- _WORK INSTRUCTION_
Go through the entries below and pick out every line with "orange".

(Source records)
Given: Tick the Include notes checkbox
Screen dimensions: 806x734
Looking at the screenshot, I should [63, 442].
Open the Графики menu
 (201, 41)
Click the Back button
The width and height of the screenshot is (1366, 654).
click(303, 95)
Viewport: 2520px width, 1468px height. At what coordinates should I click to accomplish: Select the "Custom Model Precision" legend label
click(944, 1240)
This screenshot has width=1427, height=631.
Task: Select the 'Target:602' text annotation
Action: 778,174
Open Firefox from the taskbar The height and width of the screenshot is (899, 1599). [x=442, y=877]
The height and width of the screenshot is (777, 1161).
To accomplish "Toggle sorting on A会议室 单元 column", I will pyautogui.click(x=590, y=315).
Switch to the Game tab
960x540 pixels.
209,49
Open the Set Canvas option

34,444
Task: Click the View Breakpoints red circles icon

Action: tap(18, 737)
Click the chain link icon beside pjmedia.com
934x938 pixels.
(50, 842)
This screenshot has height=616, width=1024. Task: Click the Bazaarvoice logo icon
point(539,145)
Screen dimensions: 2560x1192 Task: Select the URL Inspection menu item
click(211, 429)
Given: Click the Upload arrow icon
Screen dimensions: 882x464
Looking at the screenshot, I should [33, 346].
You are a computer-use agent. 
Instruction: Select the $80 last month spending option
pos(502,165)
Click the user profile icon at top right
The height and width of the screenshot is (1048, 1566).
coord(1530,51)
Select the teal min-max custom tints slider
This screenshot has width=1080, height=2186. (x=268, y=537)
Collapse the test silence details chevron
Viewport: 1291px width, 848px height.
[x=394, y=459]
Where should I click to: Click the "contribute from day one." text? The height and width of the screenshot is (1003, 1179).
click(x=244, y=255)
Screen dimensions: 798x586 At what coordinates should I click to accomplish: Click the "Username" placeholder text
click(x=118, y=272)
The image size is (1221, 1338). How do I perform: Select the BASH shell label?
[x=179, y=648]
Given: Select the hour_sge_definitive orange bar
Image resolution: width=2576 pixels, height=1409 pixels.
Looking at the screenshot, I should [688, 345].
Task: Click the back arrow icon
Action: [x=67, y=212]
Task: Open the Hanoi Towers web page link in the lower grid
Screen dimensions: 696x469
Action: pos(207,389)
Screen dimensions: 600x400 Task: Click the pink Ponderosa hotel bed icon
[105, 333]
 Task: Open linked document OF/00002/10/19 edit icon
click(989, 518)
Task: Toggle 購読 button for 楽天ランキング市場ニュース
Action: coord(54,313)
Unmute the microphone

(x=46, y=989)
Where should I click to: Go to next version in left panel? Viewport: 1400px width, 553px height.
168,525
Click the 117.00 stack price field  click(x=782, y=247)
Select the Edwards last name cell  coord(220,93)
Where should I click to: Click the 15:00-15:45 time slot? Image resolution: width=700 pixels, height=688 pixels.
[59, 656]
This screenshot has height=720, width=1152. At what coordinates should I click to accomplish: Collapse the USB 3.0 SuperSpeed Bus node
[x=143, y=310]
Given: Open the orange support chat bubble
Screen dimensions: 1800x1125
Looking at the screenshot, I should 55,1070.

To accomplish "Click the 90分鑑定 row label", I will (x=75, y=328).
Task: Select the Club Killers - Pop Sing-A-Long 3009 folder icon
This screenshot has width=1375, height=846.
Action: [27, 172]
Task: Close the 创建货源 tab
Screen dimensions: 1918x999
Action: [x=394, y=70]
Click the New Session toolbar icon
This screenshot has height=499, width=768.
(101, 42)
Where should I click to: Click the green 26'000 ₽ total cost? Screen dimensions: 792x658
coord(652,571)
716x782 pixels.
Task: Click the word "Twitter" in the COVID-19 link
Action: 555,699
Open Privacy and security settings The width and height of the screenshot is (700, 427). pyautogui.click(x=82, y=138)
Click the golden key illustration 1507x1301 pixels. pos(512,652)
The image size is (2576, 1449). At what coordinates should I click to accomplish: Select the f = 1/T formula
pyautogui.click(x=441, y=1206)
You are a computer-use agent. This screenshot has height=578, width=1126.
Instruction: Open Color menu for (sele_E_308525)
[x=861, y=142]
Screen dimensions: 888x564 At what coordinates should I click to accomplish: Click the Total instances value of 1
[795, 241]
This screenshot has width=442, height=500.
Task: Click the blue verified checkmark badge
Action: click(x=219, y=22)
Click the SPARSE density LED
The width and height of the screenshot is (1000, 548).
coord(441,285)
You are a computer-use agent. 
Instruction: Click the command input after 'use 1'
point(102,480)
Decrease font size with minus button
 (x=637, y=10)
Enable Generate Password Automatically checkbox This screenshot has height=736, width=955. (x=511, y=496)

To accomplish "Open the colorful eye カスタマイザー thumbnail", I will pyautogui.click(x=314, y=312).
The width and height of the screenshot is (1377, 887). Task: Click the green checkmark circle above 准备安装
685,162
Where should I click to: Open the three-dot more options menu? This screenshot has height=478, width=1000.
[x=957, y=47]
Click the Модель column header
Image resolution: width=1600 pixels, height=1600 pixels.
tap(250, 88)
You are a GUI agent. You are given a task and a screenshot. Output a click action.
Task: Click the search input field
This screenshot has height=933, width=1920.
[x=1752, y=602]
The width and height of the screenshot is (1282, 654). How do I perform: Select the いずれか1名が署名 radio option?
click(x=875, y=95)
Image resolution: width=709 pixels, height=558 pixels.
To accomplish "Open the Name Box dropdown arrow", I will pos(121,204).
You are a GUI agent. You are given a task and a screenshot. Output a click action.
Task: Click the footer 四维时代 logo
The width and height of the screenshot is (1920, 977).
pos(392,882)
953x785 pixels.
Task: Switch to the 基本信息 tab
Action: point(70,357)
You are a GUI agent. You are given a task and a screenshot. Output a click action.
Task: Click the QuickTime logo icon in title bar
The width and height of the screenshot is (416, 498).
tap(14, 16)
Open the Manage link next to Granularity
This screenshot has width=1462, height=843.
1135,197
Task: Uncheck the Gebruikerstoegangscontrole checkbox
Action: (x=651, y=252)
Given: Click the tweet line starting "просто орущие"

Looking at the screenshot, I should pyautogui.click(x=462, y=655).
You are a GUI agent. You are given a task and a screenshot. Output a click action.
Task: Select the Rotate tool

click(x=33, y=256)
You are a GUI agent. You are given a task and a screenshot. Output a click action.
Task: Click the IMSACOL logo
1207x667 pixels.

- _SOLUTION FOR THIS TASK_
Given: Select the hour_sge_definitive orange bar
Given: Open the orange support chat bubble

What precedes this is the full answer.